WHAT THE TASK REQUIRES
Below are some records. Return exactly the lines from the one containing "Stillingar á vafrakökum (630, 2528)" through the one containing "[presentation] (252, 1678)", both included, and only those.

INFORMATION SUPPLIED
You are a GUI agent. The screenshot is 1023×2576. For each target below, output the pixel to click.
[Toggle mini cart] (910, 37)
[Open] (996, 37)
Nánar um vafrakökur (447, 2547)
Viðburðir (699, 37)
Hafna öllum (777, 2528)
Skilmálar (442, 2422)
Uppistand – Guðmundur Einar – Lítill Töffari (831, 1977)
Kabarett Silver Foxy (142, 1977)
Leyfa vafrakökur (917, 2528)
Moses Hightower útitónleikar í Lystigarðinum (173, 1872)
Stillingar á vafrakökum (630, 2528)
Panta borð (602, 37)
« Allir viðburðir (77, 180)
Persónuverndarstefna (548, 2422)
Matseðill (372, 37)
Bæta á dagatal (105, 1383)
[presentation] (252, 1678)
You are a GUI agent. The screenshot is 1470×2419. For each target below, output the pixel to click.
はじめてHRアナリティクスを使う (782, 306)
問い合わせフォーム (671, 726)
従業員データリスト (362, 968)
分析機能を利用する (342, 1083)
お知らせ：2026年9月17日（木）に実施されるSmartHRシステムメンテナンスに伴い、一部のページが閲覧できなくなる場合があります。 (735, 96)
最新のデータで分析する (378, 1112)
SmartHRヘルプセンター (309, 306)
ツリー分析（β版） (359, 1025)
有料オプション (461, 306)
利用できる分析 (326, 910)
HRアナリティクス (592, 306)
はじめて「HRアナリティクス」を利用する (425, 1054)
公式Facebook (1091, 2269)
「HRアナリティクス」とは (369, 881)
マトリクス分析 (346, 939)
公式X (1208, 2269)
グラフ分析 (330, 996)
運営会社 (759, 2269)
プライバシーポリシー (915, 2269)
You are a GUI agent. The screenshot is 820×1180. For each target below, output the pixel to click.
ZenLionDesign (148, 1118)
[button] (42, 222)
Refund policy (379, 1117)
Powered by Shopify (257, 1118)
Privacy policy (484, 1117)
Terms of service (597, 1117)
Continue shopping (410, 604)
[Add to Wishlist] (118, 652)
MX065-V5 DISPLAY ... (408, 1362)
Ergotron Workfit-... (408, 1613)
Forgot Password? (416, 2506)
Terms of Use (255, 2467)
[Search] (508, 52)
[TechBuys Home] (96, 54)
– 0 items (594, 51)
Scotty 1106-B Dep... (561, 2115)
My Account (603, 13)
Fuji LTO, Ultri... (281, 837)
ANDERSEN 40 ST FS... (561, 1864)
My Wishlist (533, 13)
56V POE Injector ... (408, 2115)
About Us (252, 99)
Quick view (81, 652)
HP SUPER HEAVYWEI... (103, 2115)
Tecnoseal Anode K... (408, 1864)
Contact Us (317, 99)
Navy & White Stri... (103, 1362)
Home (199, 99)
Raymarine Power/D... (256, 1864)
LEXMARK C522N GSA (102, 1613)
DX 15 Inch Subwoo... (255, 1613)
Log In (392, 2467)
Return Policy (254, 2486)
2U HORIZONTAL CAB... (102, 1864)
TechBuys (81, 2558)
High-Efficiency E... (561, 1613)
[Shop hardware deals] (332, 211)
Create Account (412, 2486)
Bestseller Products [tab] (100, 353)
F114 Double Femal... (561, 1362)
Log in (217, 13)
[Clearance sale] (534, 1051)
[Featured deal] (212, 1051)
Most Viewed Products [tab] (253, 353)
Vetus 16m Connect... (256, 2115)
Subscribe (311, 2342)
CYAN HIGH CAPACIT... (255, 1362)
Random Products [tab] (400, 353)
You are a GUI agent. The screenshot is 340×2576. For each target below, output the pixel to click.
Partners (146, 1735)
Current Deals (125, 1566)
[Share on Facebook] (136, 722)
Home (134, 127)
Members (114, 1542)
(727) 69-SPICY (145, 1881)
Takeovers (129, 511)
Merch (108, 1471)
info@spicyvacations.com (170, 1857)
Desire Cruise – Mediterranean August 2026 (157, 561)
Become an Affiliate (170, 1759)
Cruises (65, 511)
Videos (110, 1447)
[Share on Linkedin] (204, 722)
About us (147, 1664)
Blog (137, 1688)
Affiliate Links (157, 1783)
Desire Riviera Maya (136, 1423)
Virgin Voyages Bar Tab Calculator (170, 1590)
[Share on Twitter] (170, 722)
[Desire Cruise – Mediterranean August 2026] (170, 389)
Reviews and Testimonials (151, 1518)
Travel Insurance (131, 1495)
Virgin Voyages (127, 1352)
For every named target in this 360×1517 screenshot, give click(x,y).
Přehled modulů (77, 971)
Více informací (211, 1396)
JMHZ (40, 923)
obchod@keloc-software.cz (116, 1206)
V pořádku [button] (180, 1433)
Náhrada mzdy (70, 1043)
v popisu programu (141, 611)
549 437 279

ANSWER TO THE EXERCISE
Stillingar á vafrakökum (630, 2528)
Panta borð (602, 37)
« Allir viðburðir (77, 180)
Persónuverndarstefna (548, 2422)
Matseðill (372, 37)
Bæta á dagatal (105, 1383)
[presentation] (252, 1678)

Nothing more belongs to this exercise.